Everyone, everywhere indeed. Whether the fires are literal, or even “merely” figurative, everyone now has been reminded, in the starkest terms, of John Muir’s observation that “when we try to pick out anything by itself, we find it hitched to everything else in the universe.”
Although the picking apart certainly seems to be prevailing over the hitching together here across the pond, almost making a monthly column seem like a quaint throwback to an earlier era of presumed geo-political stability. How much will things have changed in a month? This is being written over the weekend of announced tariffs by the current administration on countries that had been – up until a week or so ago – two of America’s closest allies.
There are whole columns that could be written just about those levies – and the possible retaliations (particularly from Canada, where a lot of filming and post-production still takes place, and China, where U.S.-based studios had, at least until recently, also relied upon box revenues from audiences there).
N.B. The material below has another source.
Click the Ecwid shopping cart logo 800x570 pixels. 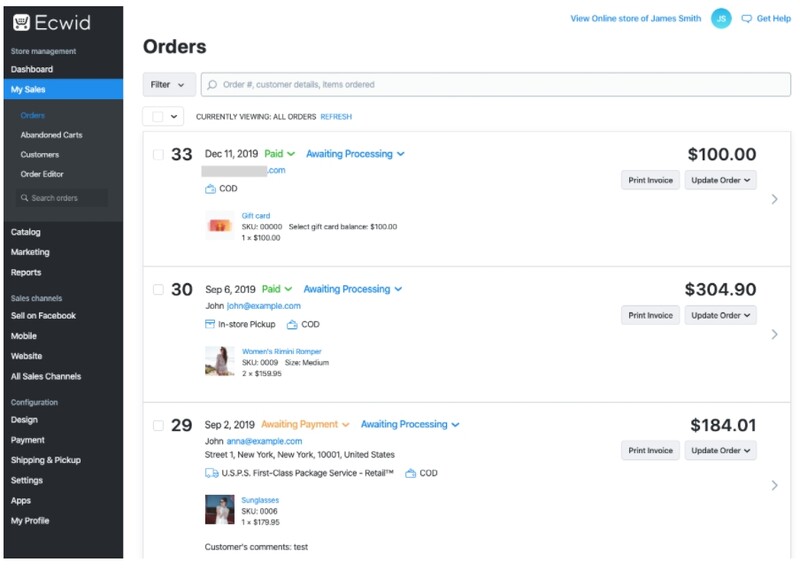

And while, by the Monday after, much of the now-belayed policy looked like it may have been performative after all (there was a reason the surcharges were announced two days before the markets reopened here) should these tariff wars spread to the EU, as threatened, what happens with accessing all those formerly “cheap” – again, from a U.S. studio perspective – production facilities in eastern and central Europe? Or will those be feint-and-parry policies too, leaving little but broken trust in their wake?